* **STATED GOAL**: Could you revise the records below so that each "Click" becomes "Tap" and nothing else changes? Leave the pictures out of your answer.

* **RECORDS FOR THIS EXERCISE**:
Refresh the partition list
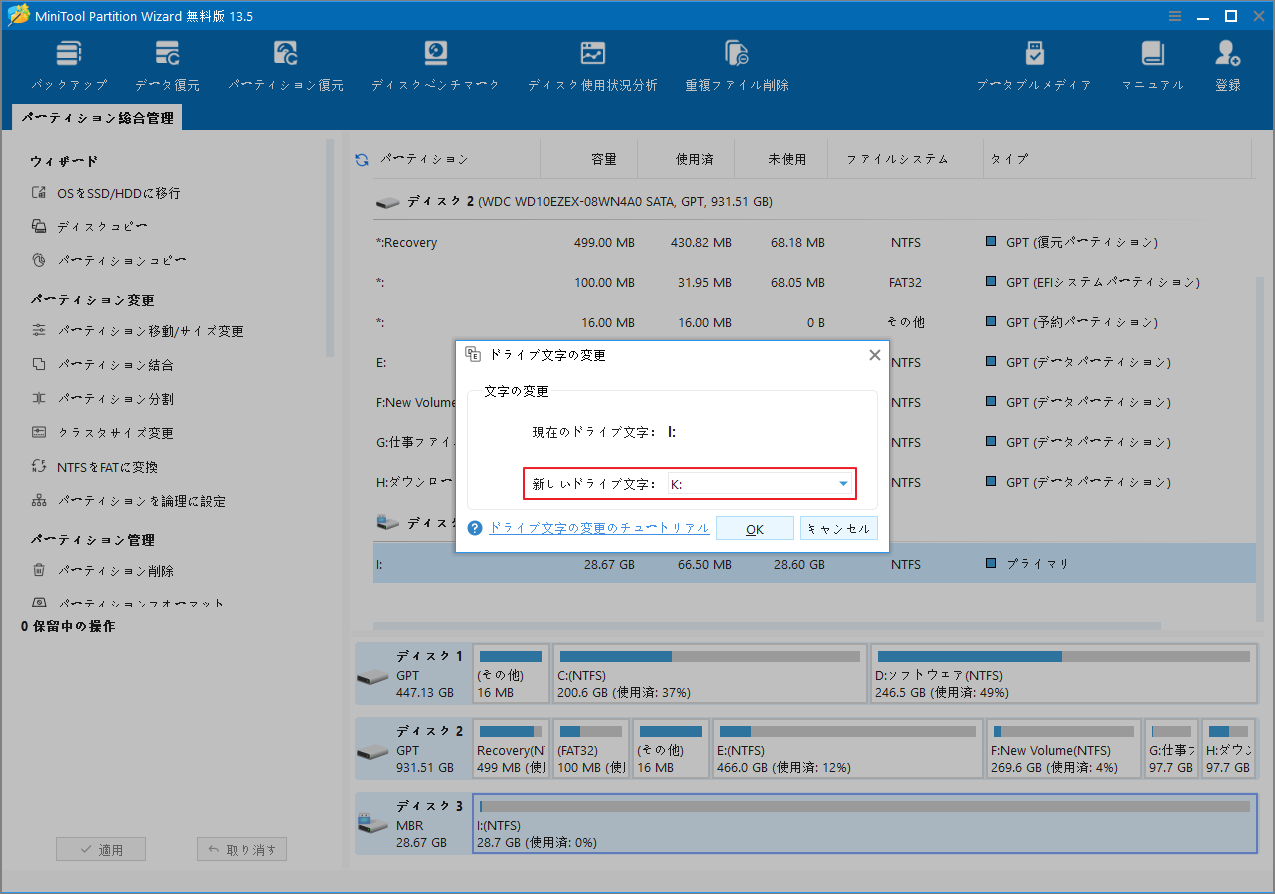This screenshot has width=1275, height=894. pos(360,158)
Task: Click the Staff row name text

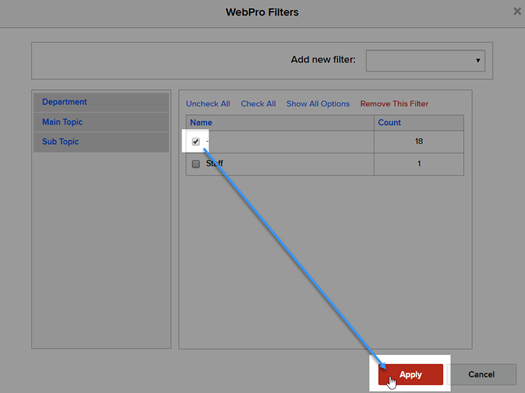Action: (x=214, y=163)
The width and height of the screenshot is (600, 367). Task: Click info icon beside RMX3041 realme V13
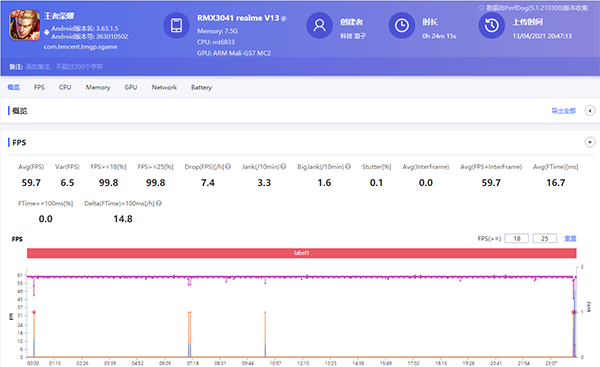(x=284, y=18)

* **WRITTEN RESPONSE**:
Refresh the partition list
This screenshot has width=1275, height=894. pos(360,158)
Task: Tap the Staff row name text

Action: (x=214, y=163)
The width and height of the screenshot is (600, 367). Task: Tap info icon beside RMX3041 realme V13
(x=284, y=18)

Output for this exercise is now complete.